Most of us are happy to say that we see our brothers and sisters as one self and one mind. But the course is given to us precisely because we don’t see them that way but can be taught to see them that way. Until we learn that way of seeing, then we are going to remain attached to the illusion that truth and love are actually in bodies.

So for the time being, we have to work it out at both levels – mind and body.

You are only reading this post because – like the one who wrote it – you still believe in a world in which a body serves a function that can be other than neutral. It can’t. The body is literally the manifestation of an argument. Asking it to be anything else just doubles down on the original confusion.

Offer the body to the work of peace: do unto others as you would have them do unto you, and then forget about it. Don’t sweat the war. Or the ice cream or the 5K. Practice love in the face of conflict so that you can learn – once and for all, quite literally – that Love never went to war in the first place.

Love,
Sean

4 Comments

  1. I’ve been orbiting the Course again, still trying to unpack it. Thank you for being so direct and kind (and so prolific!) with your messages! They’ve been wonderful to read. Practicing Love always sounded too simple to me. I wanted a practice, a method, a technique. Some magic mantra or ritual that will enlighten me. Just practice love. 🙏🏽

    1. The course is such a weird blend of familiar and reliable and completely bonkers. I sometimes feel I don’t spend enough time just appreciating that fact. I’m glad that what I write here is helpful, in its way; it’s certainly helpful to write it all out, my form of thinking out loud. Having smart thoughtful folks like you actually read it is a significant blessing. I know we don’t know one another well, but you always look and sound both happy and determined to extend that happiness to others. I’m glad our paths cross and that we are sharing this way. For all its weirdness, the company can be pretty cool.

      ~ Sean

  2. Bravo Sean, A friend from a weekly ACIM study sent me your article because I sent our group a text about being heartbroken and frightened by a certain part of society that still thinks something can be accomplished by violence. I wasn’t going to comment but something inside said, “spread the word”

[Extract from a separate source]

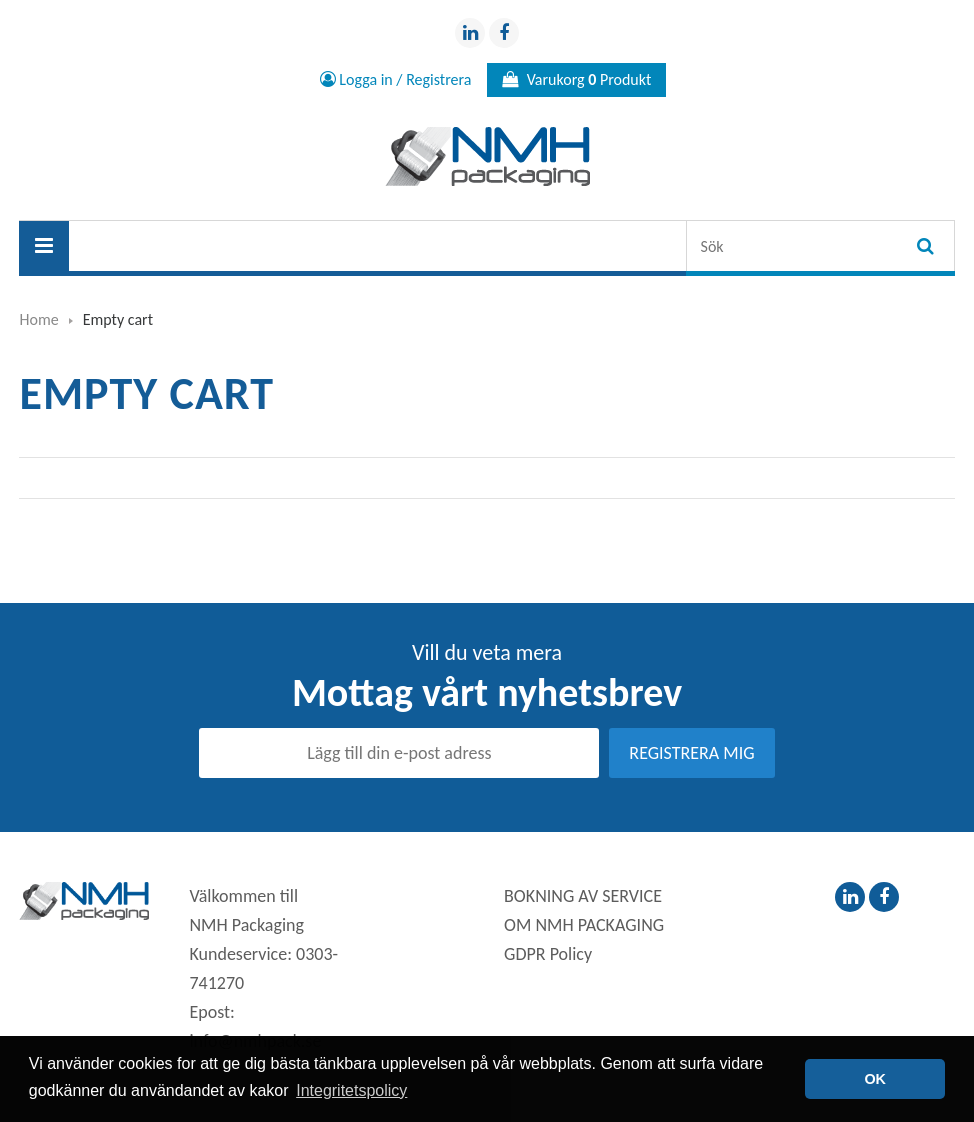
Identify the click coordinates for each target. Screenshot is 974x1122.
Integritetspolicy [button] (351, 1090)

    1. Thank you, Michael. Yes, there are many brothers and sisters – some near and some far – who still believe that violence can do anything other than bring forth yet more suffering and violence.

      They are scared – but unlike you, they are not yet able to look within and see the fear and ask for help. They look within, see the fear, and project it. And wars begin. It is an old sad story.

      But you’re right because “spread the word” is the better way! It is the better way because it recognizes our brothers and sisters as our equals. They, like us, are caught up in this painful cycle of fear and violence. When we ask for help, then help is given. And the help ends the fear. And we pay it forward happily.

      It is a hard thing to recognize in those who make war the cry for love. It is a hard thing to see in the oppressor the cry for love.

      But the hardest thing is responding to the war-monger and the oppressor WITH love IN love. And absolutely nothing else is called for, and nothing else can be offered. Violence has no justification.

      When we don’t see this, we are part of the problem! But when we see see it – when we embrace the joyful spiritual rigor of Lesson 152, say – then suddenly we become literal peace-makers, miracle workers who are fearless and gentle in the face of whatever the world wants to throw at us.

      Thank you for sharing and reminding me how important this work is, and that I am not alone in doing it. You are not fearful but brave and true, the light in the darkness for which we all of us long. Thank you!